TASK REQUIREMENTS :: With the line containing "Click the Tennessee state seal in document" as the first line and the last line of the records as the final one, reproduce that range exactly.
┏━━
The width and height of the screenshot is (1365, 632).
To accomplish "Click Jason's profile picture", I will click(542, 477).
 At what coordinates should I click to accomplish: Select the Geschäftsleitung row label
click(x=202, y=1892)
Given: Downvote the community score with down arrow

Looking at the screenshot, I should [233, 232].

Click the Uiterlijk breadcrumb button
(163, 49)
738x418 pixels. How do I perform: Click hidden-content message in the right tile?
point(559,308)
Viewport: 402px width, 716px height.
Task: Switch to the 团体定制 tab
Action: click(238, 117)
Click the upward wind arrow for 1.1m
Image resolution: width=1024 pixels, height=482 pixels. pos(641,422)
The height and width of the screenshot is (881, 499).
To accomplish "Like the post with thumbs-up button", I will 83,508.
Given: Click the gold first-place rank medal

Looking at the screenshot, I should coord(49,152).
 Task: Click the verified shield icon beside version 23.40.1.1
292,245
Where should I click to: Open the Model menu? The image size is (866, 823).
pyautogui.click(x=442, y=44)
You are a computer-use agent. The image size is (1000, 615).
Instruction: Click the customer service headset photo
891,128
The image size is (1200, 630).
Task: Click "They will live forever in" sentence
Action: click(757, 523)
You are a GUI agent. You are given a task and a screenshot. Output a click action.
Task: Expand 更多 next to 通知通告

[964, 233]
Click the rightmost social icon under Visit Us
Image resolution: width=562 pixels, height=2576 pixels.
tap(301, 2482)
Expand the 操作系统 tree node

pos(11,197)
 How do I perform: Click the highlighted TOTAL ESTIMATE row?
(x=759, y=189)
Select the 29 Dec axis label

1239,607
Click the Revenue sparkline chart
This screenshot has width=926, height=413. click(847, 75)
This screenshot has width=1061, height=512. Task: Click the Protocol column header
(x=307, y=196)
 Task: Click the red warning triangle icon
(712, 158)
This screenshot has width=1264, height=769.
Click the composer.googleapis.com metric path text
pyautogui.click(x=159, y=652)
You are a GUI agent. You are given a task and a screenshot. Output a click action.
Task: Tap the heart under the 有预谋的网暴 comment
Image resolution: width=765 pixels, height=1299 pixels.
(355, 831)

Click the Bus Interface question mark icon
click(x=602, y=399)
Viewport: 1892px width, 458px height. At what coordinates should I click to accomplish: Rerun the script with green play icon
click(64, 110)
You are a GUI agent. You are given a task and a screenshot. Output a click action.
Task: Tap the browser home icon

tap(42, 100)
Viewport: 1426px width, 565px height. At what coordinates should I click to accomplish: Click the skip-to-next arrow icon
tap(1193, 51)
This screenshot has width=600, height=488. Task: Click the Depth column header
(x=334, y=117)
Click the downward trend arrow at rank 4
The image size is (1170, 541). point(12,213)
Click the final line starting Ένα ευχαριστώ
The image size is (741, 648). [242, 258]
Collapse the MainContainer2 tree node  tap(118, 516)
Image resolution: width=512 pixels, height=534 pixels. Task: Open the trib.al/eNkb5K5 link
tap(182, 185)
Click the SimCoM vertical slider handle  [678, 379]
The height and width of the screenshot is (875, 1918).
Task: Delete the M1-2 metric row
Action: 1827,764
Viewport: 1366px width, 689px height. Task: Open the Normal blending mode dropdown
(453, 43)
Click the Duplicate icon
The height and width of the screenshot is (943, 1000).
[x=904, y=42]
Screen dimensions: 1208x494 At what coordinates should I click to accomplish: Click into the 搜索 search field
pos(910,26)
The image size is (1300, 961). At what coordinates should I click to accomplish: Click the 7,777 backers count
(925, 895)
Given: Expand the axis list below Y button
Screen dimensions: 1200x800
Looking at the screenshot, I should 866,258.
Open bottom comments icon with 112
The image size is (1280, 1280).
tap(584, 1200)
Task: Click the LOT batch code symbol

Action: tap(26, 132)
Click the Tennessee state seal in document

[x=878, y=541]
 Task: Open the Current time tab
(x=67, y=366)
┗━━
ANSWER SPACE ::
Click the Tennessee state seal in document

[x=878, y=541]
 Task: Open the Current time tab
(x=67, y=366)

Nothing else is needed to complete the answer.